### PROBLEM TO SOLVE
Copy the lines below word for word, everything from the first one down to the line that contains "Looking at the screenshot, I should coord(185,117).", with both ends included.

### SUPPLIED RECORDS
· · · · · · ·

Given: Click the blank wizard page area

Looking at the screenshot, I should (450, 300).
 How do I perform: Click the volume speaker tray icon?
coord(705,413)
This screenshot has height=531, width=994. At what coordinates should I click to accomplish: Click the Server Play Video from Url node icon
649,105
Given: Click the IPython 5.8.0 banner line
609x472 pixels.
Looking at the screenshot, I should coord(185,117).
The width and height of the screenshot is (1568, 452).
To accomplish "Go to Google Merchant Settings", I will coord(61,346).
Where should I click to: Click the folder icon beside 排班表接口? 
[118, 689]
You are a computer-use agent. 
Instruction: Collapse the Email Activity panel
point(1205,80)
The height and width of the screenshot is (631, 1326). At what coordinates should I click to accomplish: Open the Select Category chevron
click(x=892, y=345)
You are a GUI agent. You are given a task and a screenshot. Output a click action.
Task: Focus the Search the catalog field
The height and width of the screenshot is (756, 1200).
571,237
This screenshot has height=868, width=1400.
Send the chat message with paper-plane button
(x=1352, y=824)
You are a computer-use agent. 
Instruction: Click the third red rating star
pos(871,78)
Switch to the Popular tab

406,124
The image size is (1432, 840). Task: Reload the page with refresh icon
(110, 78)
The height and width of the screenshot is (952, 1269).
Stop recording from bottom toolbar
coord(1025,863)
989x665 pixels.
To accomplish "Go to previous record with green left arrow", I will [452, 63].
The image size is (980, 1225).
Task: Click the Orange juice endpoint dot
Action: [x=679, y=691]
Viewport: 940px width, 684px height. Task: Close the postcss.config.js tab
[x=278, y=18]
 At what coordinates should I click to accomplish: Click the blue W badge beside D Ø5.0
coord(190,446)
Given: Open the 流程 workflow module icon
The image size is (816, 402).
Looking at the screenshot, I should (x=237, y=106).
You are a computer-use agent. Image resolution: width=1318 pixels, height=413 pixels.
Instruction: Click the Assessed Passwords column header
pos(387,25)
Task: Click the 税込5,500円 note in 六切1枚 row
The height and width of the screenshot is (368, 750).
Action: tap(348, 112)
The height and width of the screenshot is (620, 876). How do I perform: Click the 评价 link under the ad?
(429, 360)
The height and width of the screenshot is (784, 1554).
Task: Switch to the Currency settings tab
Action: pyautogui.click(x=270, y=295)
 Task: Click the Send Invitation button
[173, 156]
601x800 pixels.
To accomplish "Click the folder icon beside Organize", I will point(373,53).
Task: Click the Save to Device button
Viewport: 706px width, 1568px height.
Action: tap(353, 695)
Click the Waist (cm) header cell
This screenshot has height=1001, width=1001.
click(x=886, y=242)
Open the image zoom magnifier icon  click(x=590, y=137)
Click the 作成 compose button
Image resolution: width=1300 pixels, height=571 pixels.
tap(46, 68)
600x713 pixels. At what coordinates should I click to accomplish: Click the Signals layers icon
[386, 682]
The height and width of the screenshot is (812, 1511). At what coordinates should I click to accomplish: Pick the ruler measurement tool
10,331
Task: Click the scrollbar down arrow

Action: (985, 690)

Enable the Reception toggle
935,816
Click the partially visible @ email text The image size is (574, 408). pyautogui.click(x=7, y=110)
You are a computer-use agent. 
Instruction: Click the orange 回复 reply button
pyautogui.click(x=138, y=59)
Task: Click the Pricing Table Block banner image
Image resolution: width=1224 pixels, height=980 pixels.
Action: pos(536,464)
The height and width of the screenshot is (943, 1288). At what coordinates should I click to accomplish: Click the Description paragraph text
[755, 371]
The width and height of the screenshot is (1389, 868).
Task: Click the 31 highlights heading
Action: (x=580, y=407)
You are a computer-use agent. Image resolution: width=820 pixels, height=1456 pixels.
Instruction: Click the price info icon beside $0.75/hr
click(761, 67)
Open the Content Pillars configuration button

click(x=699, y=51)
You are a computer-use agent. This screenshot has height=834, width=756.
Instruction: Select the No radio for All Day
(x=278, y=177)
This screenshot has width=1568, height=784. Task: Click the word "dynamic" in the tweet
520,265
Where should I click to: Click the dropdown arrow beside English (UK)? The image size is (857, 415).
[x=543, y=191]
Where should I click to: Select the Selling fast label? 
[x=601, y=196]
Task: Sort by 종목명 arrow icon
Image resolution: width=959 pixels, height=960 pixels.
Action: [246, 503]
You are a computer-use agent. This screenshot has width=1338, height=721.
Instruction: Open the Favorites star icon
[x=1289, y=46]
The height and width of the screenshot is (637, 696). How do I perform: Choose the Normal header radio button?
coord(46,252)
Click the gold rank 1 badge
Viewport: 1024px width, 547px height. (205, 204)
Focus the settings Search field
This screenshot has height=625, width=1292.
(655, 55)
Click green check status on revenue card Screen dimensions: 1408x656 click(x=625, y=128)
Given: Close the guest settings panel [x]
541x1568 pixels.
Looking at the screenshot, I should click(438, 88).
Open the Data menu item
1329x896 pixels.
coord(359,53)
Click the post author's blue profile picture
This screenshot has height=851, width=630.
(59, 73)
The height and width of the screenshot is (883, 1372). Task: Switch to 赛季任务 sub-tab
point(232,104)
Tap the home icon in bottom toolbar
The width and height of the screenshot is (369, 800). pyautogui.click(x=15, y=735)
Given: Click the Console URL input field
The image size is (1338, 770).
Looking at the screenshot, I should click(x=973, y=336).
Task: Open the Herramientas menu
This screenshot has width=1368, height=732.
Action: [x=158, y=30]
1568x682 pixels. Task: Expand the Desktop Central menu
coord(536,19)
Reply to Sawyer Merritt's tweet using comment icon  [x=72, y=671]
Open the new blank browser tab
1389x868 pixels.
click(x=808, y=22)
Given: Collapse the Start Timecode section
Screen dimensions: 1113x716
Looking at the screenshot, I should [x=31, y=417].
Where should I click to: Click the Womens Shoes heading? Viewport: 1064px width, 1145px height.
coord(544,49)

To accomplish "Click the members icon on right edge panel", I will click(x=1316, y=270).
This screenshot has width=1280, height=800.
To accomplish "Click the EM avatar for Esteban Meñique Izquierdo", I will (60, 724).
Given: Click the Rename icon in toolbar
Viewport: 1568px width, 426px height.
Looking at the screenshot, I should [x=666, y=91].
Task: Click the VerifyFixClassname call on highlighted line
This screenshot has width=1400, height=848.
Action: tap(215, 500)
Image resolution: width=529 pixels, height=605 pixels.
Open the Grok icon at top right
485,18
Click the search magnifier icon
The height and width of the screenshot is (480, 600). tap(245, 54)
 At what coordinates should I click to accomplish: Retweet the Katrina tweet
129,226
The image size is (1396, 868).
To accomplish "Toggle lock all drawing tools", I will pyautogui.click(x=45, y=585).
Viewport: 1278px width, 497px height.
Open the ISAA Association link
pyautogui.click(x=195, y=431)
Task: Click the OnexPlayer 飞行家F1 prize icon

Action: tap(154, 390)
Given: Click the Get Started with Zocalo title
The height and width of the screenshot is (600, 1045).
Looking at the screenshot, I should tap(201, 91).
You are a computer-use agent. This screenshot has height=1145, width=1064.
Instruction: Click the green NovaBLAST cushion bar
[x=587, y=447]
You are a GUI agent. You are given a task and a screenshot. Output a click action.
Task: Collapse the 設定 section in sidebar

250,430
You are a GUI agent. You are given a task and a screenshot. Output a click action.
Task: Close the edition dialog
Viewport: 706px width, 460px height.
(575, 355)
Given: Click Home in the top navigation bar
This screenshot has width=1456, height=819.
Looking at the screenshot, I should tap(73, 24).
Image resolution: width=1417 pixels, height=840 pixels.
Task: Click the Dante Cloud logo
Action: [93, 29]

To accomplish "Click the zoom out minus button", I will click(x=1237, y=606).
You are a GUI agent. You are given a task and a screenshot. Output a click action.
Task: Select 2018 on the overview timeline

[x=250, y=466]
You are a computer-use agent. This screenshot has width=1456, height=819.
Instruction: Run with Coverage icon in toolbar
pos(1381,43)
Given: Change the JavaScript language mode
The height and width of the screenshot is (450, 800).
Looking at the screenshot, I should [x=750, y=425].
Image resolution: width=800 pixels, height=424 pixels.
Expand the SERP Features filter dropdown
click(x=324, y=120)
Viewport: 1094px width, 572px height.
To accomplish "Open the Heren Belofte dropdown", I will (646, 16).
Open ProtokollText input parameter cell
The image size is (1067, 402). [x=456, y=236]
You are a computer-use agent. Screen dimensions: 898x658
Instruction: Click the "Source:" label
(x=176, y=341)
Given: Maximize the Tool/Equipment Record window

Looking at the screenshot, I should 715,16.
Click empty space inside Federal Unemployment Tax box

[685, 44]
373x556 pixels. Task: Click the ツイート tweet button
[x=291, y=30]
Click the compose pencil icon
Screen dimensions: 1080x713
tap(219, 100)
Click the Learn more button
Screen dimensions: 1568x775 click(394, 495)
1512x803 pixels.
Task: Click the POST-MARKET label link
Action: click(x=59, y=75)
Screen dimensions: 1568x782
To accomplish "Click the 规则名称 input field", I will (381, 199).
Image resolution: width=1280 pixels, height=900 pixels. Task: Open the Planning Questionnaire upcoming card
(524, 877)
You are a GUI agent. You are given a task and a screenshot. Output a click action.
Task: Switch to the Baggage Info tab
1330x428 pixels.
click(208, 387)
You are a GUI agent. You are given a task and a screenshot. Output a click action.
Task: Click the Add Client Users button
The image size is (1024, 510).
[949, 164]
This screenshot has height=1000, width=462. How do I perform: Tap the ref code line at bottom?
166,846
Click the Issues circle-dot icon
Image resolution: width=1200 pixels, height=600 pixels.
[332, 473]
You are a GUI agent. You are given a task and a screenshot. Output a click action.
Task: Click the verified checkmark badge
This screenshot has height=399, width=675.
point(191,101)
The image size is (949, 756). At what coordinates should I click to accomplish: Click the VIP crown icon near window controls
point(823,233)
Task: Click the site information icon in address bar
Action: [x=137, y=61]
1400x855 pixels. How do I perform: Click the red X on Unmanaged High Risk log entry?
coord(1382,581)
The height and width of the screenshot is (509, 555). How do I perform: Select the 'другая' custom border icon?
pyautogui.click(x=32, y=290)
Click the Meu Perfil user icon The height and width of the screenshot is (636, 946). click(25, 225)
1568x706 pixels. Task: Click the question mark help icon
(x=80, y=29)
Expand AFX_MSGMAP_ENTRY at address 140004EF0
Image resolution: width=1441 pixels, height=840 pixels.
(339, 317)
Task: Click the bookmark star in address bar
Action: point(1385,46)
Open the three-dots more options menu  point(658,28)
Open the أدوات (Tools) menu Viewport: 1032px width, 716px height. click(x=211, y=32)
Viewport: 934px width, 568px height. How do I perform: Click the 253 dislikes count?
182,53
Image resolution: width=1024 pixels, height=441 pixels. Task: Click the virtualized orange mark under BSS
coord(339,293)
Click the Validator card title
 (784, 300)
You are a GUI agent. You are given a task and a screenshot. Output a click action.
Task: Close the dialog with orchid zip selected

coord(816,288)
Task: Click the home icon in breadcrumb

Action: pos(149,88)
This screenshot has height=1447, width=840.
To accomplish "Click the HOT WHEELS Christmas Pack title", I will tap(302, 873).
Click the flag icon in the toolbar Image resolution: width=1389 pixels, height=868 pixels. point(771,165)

· · · · · · ·

### COMPLETE OUTPUT
Given: Click the blank wizard page area

Looking at the screenshot, I should (450, 300).
 How do I perform: Click the volume speaker tray icon?
coord(705,413)
This screenshot has height=531, width=994. At what coordinates should I click to accomplish: Click the Server Play Video from Url node icon
649,105
Given: Click the IPython 5.8.0 banner line
609x472 pixels.
Looking at the screenshot, I should coord(185,117).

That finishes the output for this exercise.